Family-owned and operated businesses face several challenges when transitioning to the next generation of ownership, including navigating the tax code. As recent jobs reports indicate, the economy remains on delicate footing, and at a time when many families and private forestry businesses are still struggling with disaster recovery and flat stumpage prices, several proposals put forth this Congress have the potential to make operating and passing on family forestland or forestry-related business even more difficult.

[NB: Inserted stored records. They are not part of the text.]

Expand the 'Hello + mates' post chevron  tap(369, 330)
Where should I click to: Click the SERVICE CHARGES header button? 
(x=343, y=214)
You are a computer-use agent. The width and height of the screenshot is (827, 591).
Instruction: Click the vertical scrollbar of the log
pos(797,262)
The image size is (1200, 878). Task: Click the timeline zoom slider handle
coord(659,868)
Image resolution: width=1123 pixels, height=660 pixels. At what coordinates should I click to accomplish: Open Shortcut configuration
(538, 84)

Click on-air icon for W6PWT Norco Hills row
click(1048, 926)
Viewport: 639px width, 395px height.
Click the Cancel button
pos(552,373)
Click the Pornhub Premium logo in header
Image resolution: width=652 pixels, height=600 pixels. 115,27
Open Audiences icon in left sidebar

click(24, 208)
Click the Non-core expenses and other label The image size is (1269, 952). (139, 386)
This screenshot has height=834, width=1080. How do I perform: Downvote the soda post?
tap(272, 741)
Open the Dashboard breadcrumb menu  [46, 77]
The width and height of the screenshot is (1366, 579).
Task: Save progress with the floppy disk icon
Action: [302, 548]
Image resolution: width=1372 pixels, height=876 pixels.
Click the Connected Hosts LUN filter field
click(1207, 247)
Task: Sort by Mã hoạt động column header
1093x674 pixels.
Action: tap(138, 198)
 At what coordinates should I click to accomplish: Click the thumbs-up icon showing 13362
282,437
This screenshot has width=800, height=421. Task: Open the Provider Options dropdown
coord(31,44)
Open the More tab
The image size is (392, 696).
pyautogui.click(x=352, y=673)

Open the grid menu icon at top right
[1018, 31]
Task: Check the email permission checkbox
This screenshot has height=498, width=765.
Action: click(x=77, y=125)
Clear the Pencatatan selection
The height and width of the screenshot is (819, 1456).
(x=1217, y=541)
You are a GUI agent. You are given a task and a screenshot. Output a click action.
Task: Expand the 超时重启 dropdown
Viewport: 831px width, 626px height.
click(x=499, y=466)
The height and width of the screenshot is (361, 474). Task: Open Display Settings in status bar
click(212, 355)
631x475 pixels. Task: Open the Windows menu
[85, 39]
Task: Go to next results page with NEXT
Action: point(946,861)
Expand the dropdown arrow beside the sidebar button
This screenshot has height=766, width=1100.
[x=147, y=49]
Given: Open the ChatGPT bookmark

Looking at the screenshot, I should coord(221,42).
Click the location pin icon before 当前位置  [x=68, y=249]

FLA has been working through the Family Business Coalition and 1031 Like-Kind Exchange Coalition to apply maximum pressure on Congress regarding key tax proposals that would affect the ownership and management of forestland or forestry-related businesses. We have participated in over 100 calls and Zoom meetings with Congressional offices on tax issues since January. Thanks to maximum pressure efforts from our partner coalitions and the forestry sector we were able to keep harmful tax provisions off the table for the Build Back Better bill, which passed the House of Representatives primarily along party lines on November 19, 2021. While FLA was pleased that the House passed Build Back Better bill did not include some of the tax increases that President Biden and progressives originally called for to be used as pay-fors, its fate and provisions in the Senate remain uncertain. Items of interest to FLA members include:

  • Capital Gains. In the White House released BBB package, Pres. Biden proposed raising the top capital gains tax from 20% to 39.6% for those making more than $1 million a year. Biden’s proposal to raise capital gains was kept out of the negotiating reconciliation package in Congress.
  • Stepped-up basis. Biden’s proposal to end a tax break on inheritances known as “stepped-up in basis,” which wipes out the capital gains tax on assets, is not included in the bill.
  • 1031 like-kind exchanges. A 1031 exchange is a swap of one investment property for another “like-kind” property that allows capital gains taxes to be deferred. Early conversations in Congress proposed to eliminate this program, but as of writing, there is no change to 1031 exchanges in the package.
  • Estate taxes. FLA joined the Family Business Coalition in sending a letter urging Congress to keep all estate tax-related changes off the table as BBB negotiations continue. So far changes to estate taxes are not included in the BBB, but we are ever mindful of last-minute changes are possible.

Several climate change provisions were included in the House-passed version of BBB that will benefit private working forests and wood products, positioning both as a natural climate change solution.

  • $200 million for USDA outreach, training, capacity building, and other technical assistance for underserved farmers, ranchers, or forest landowners, including in high poverty areas.
  • $2 billion for grants to support forest restoration and resilience projects on non-federal forest lands.
  • $1.3 billion in grant funding through the Landscape Scale Restoration Program to:
    • help small forest landowners carry out climate mitigation or forest resilience practices and participate in emerging markets
    • provide payments to private forest landowners to adopt forestry practices that increase carbon sequestration and storage
  • $200 million for the Forest Inventory and Analysis Program to modernize data collection and improve forest carbon monitoring and measurements
  • $775 million for wood innovation grants to support traditional wood utilization projects, expands wood energy markets, and promotes using wood as a construction material in commercial buildings.